Беньямин всегда был большим мистиком, чем Арендт, и связь с реальным миром поддерживал едва-едва. Но в этой его отстраненности она нашла нечто вроде политического принципа, которого стоило держаться. Арендт сформулировала различие между образом жизни Беньямина как homme de lettres [13] и образом жизни «интеллектуалов», который она к этому времени уже резко не одобряла:
В отличие от класса интеллектуалов, предлагающих свои услуги государству – в качестве экспертов, специалистов и чиновников, или обществу – для развлечений и наставлений, hommes de lettres всегда стремятся держаться подальше и от государства, и от общества.

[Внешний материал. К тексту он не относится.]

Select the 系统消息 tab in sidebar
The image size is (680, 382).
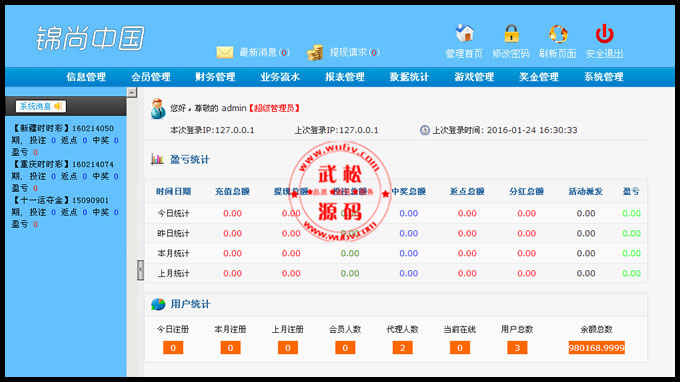[40, 106]
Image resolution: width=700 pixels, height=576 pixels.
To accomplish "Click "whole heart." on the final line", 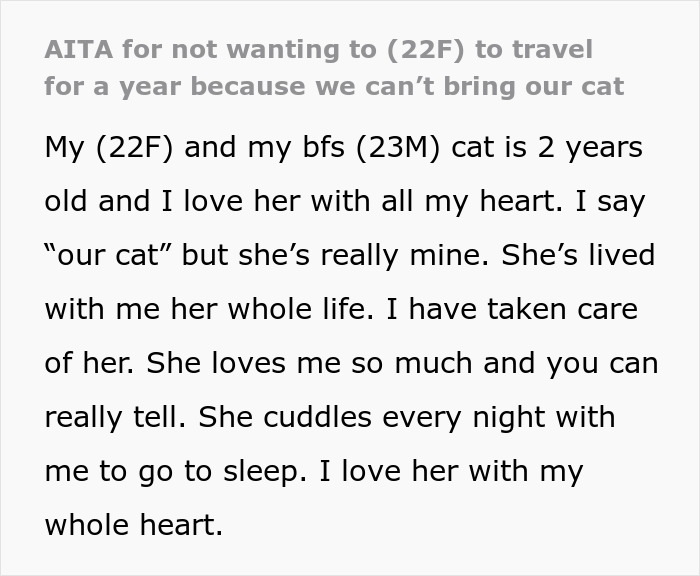I will tap(134, 525).
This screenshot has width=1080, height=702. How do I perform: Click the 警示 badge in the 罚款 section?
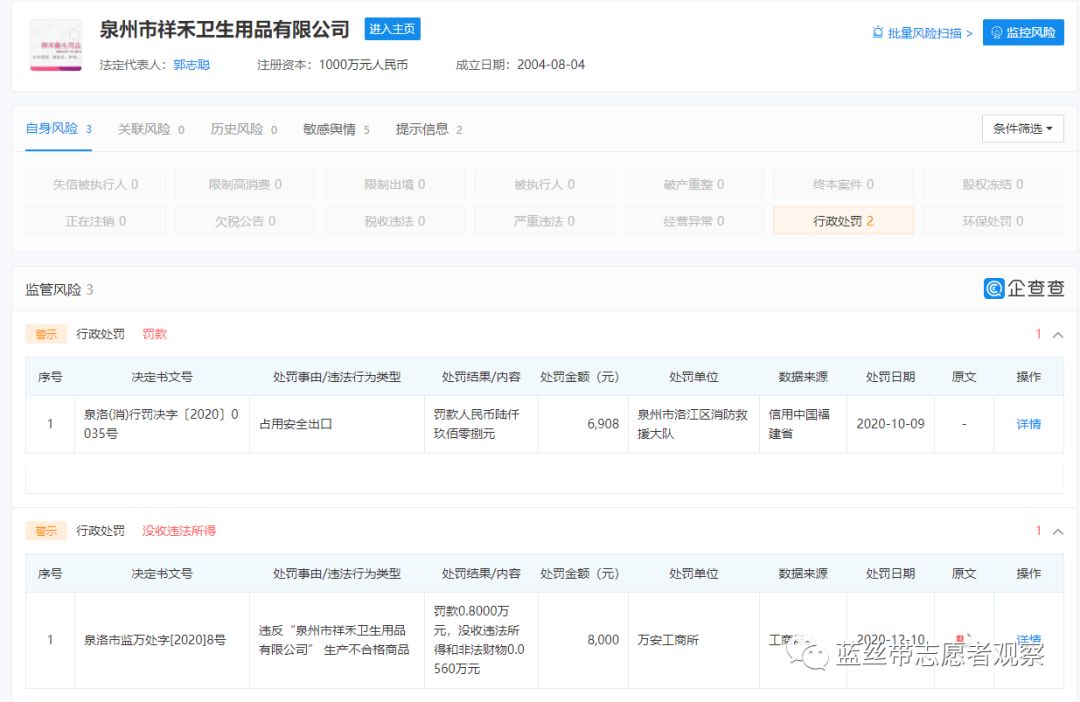[46, 333]
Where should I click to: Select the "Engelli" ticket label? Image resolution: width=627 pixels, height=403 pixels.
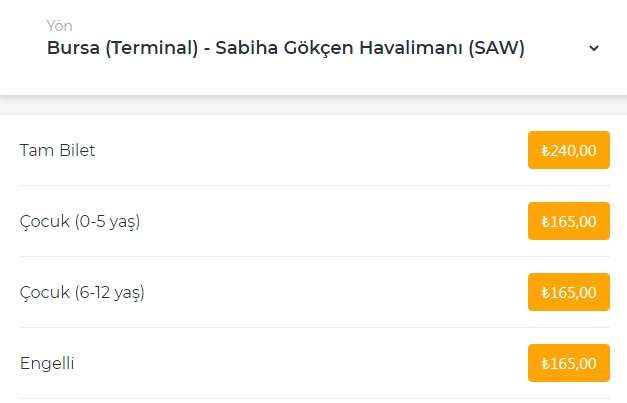pyautogui.click(x=47, y=363)
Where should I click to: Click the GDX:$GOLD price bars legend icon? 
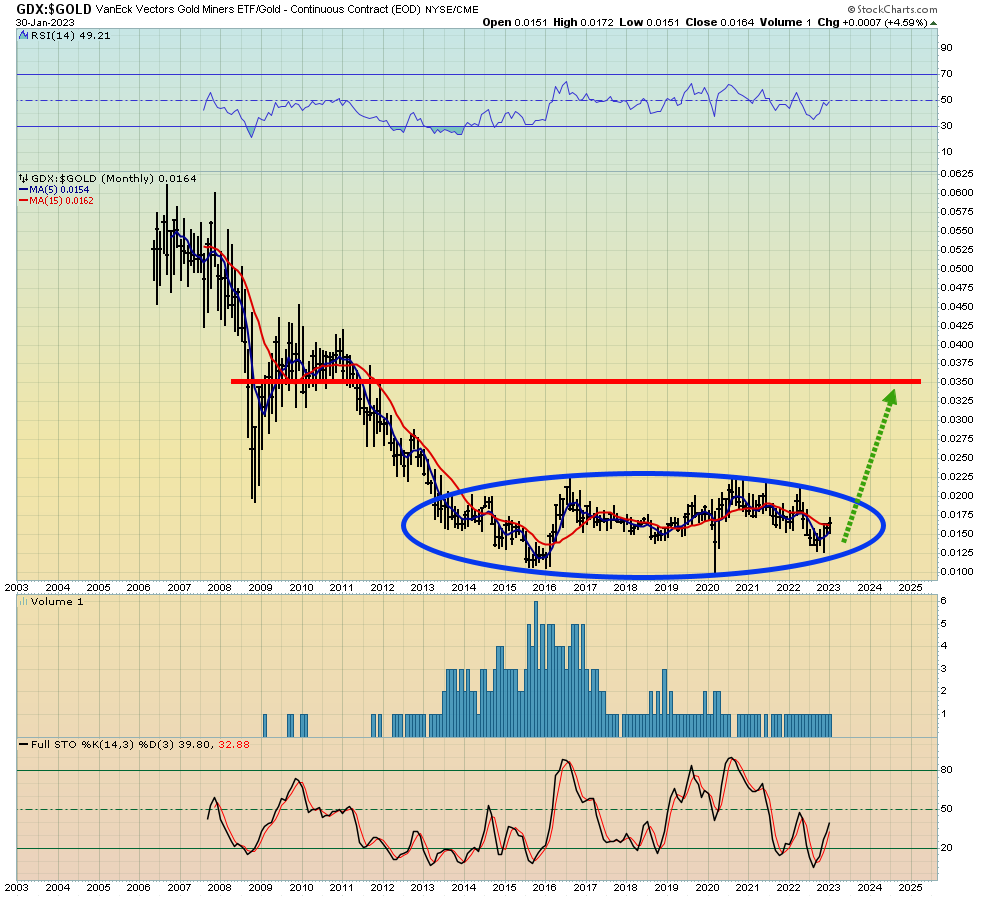click(24, 179)
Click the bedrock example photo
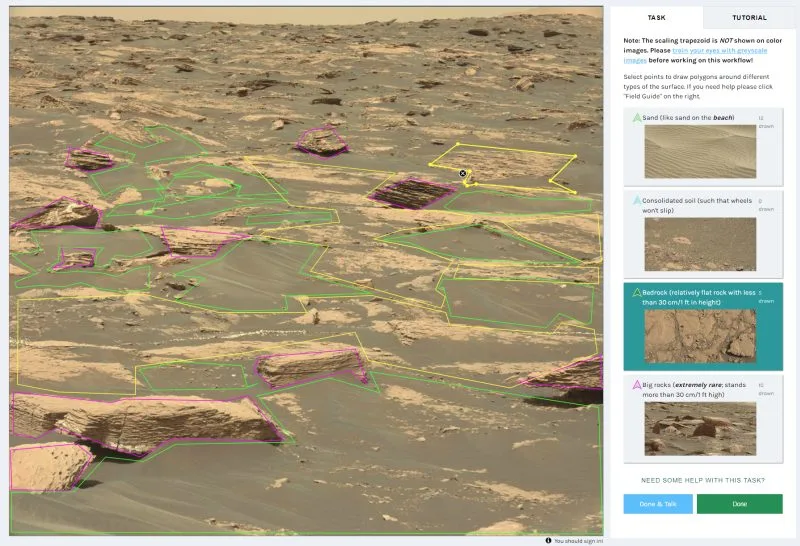Screen dimensions: 800x546 pos(700,335)
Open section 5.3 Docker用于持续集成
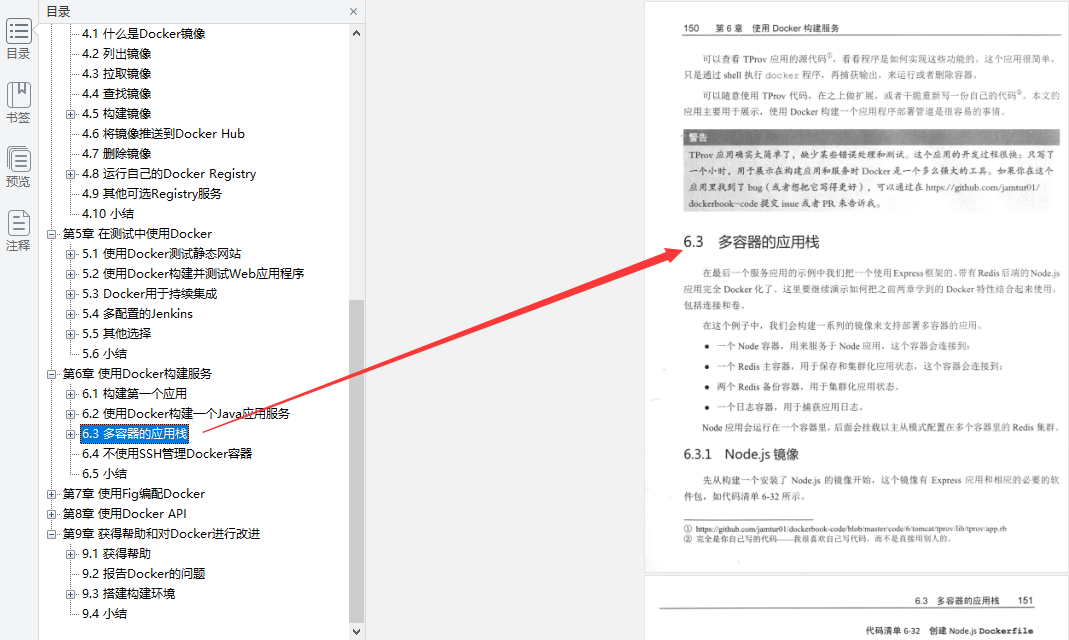Image resolution: width=1069 pixels, height=640 pixels. point(150,293)
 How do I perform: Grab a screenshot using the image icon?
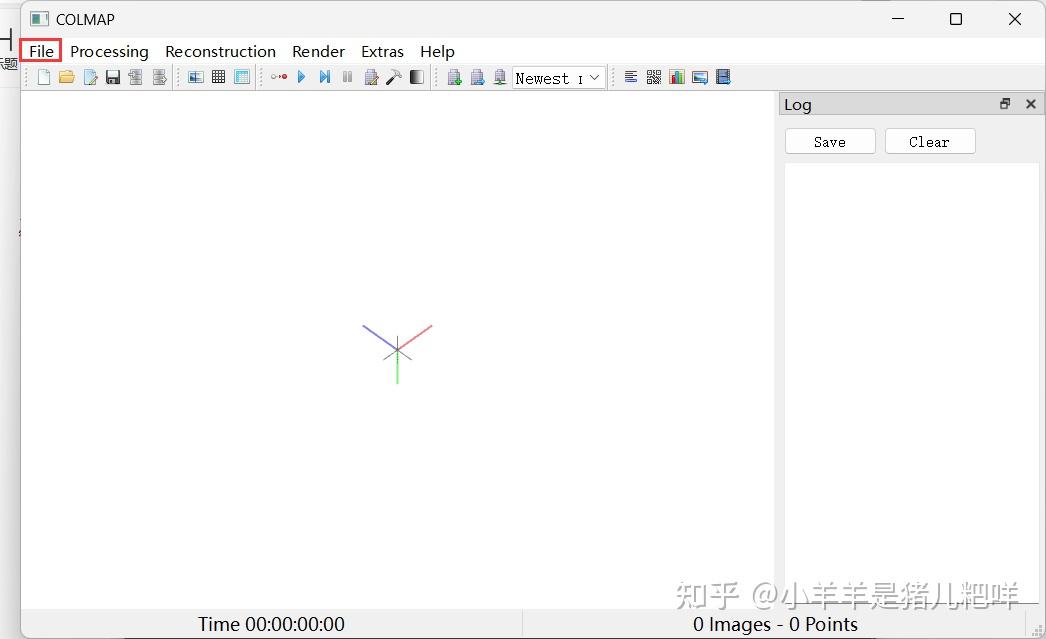pyautogui.click(x=699, y=77)
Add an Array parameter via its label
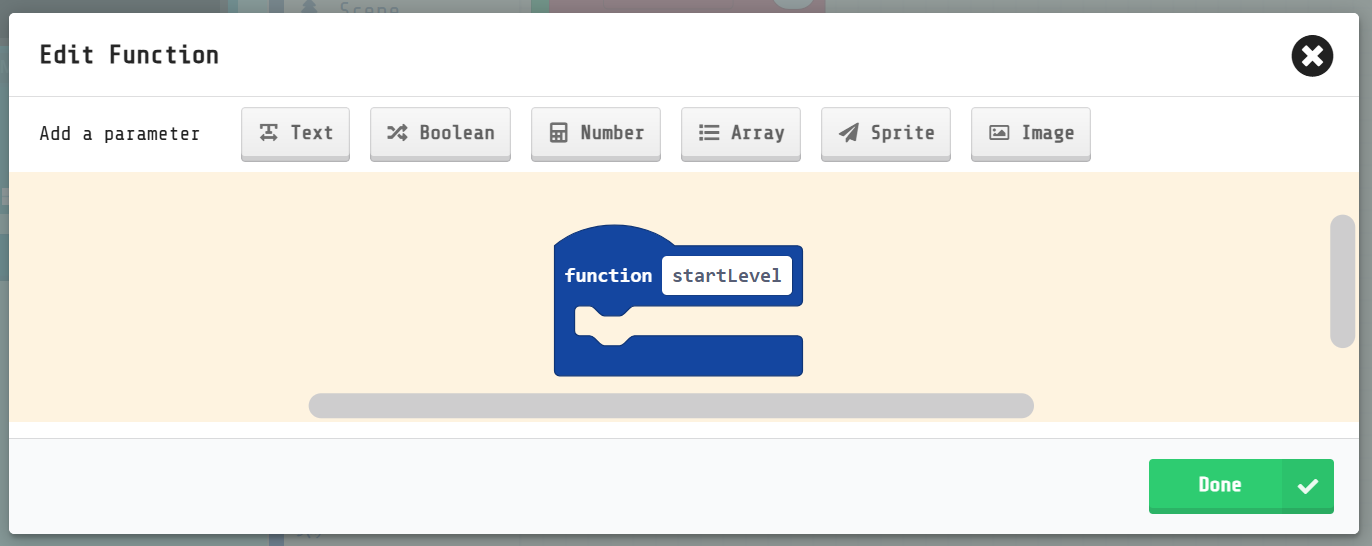The width and height of the screenshot is (1372, 546). click(757, 133)
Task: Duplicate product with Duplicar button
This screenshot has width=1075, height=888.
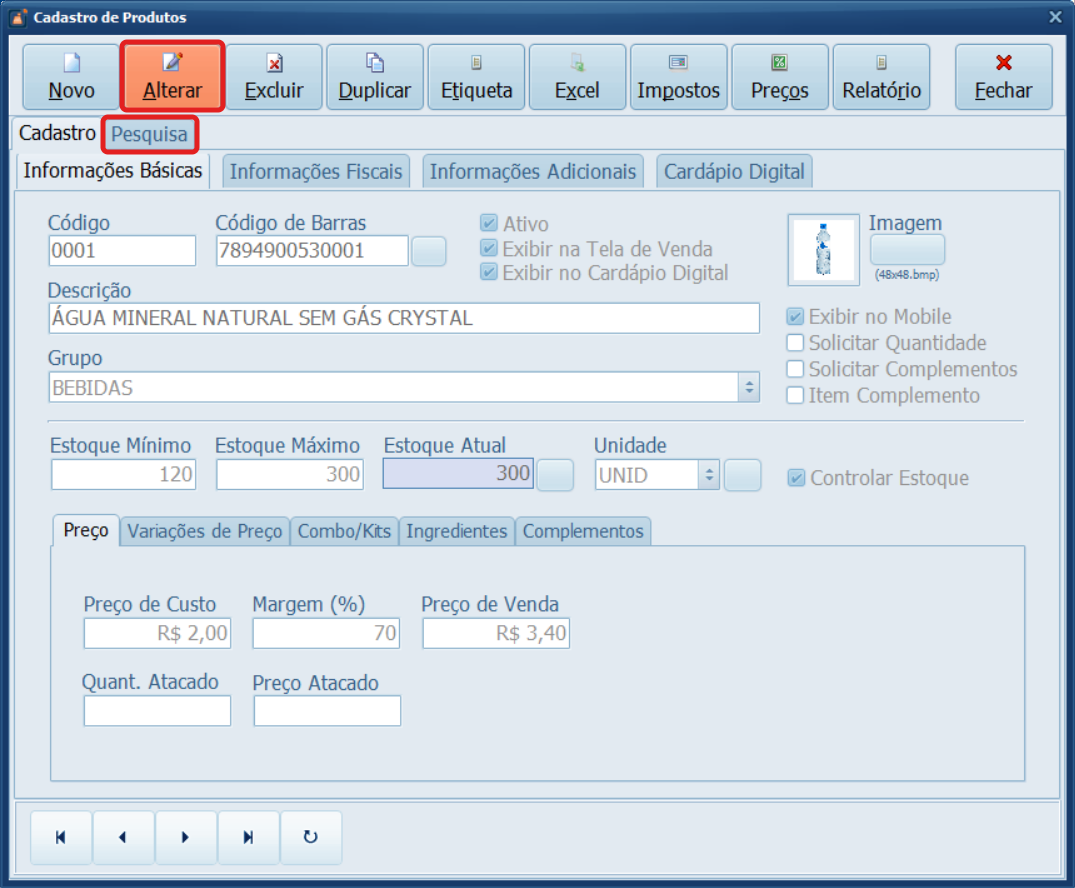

А в Европе конца тридцатых – начала сороковых годов от государства стоило держаться подальше. Антисемитская пропаганда во Франции раскрутилась до горячечного визга, и страна, на которую давили с востока нацисты, стала разваливаться. В конце тридцать девятого Блюхера отправили в лагерь для интернированных на юге Франции, и лишь спустя несколько месяцев его освободил один влиятельный друг. В сороковом саму Арендт отправили в лагерь Гюрс, недалеко от границы с Испанией, где она пробыла месяц, пока Франция не сдалась Германии и лагеря для интернированных евреев, такие как Гюрс, не были распущены. Арендт удалось воссоединиться с мужем, они получили визу в США и в мае сорок первого года прибыли в Нью-Йорк.